Sekilas info : Sekarang buanyuak banget hal mendetail kecil2 yang gue pikir bakal inget tapi ternyata gue lupa. Begitukah kehidupan di penghujung 20? Belom lama gue harus ganti kartu ATM karena gue lupa password yang gue pilih sendiri, padahal gue cuman sering pake 3 macem password. Selaen passwordnya, gue juga lupa jumlah digitnya..

Tapi isi attachment itu gak usah dipikirin. Setelah dikirimin, kita mulai bales2an imel, antara Gue dan Dia.
G : Nah. Complicated kan, tapi elo kan belom telat.

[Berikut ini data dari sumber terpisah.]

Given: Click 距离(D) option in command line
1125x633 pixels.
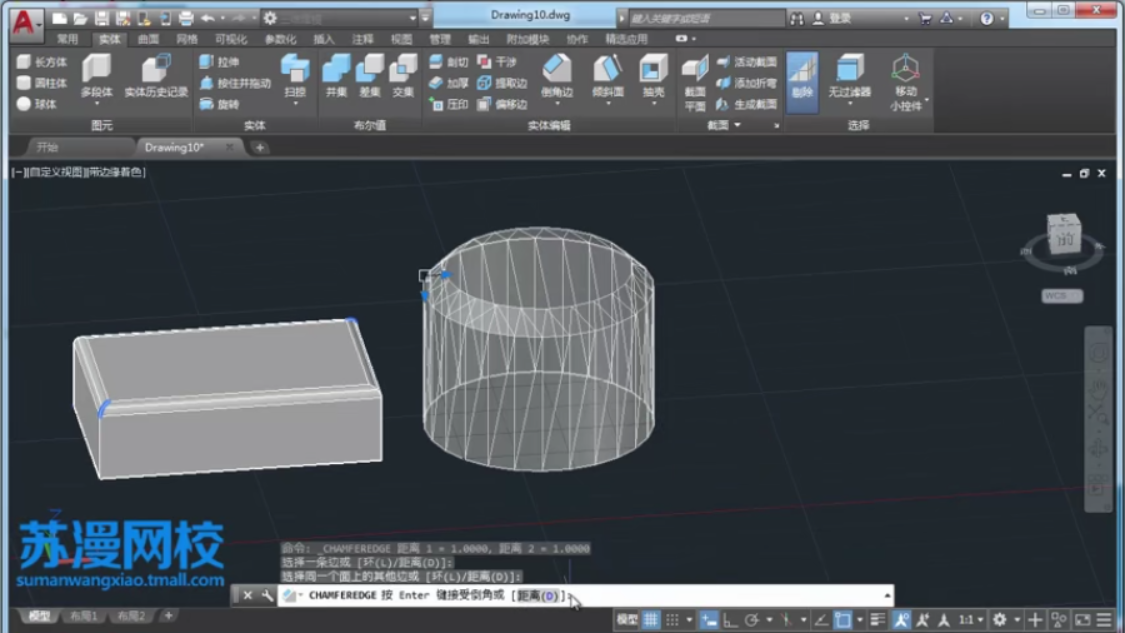Looking at the screenshot, I should tap(538, 596).
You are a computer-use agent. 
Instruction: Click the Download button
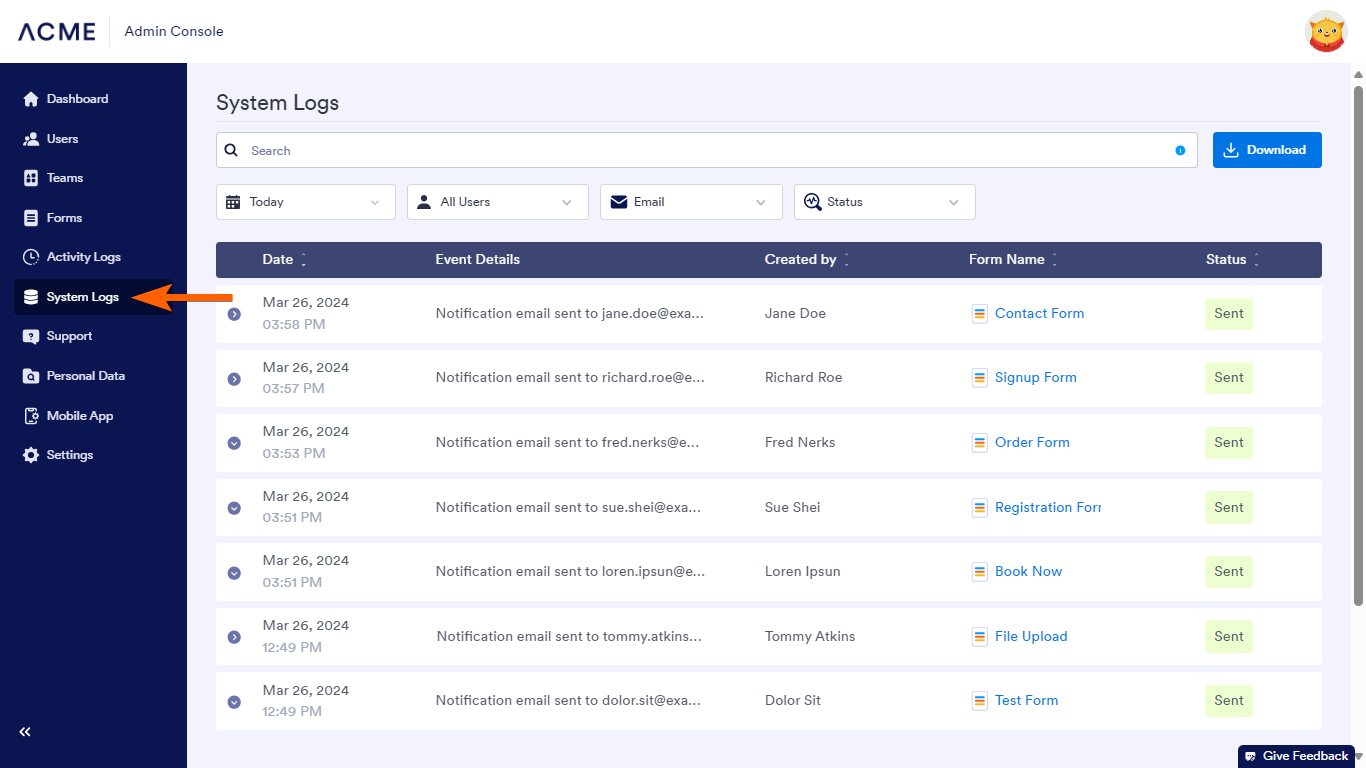click(1266, 150)
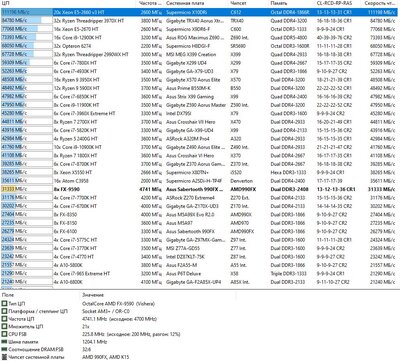Screen dimensions: 400x362
Task: Click the memory icon beside Соотношение DRAM:FSB
Action: coord(4,350)
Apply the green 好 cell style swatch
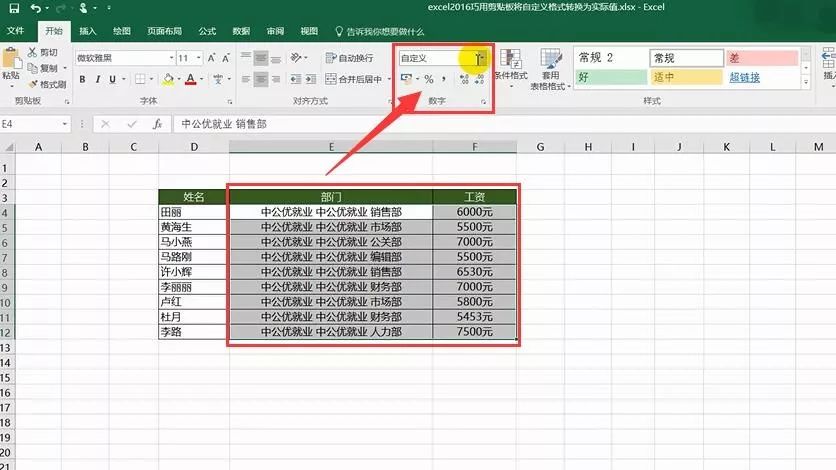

D : Lho! Elo kan juga belom?

Ampe disini gue bingung dikit, maksud gue dia belom telat soalnya dia masih single. Nah, maksud dia? Gue masih single juga? Setau gue gue emang belom bikin catatan sipil di Indo, dan Sertifikat kawin dari gereja belom gue ambil-ambil,... Setelah gue pikirin lebih dalem, Oh, maksudnya dia gue belom telat karena marriage gue baek2 aja. Trus ada email lagi.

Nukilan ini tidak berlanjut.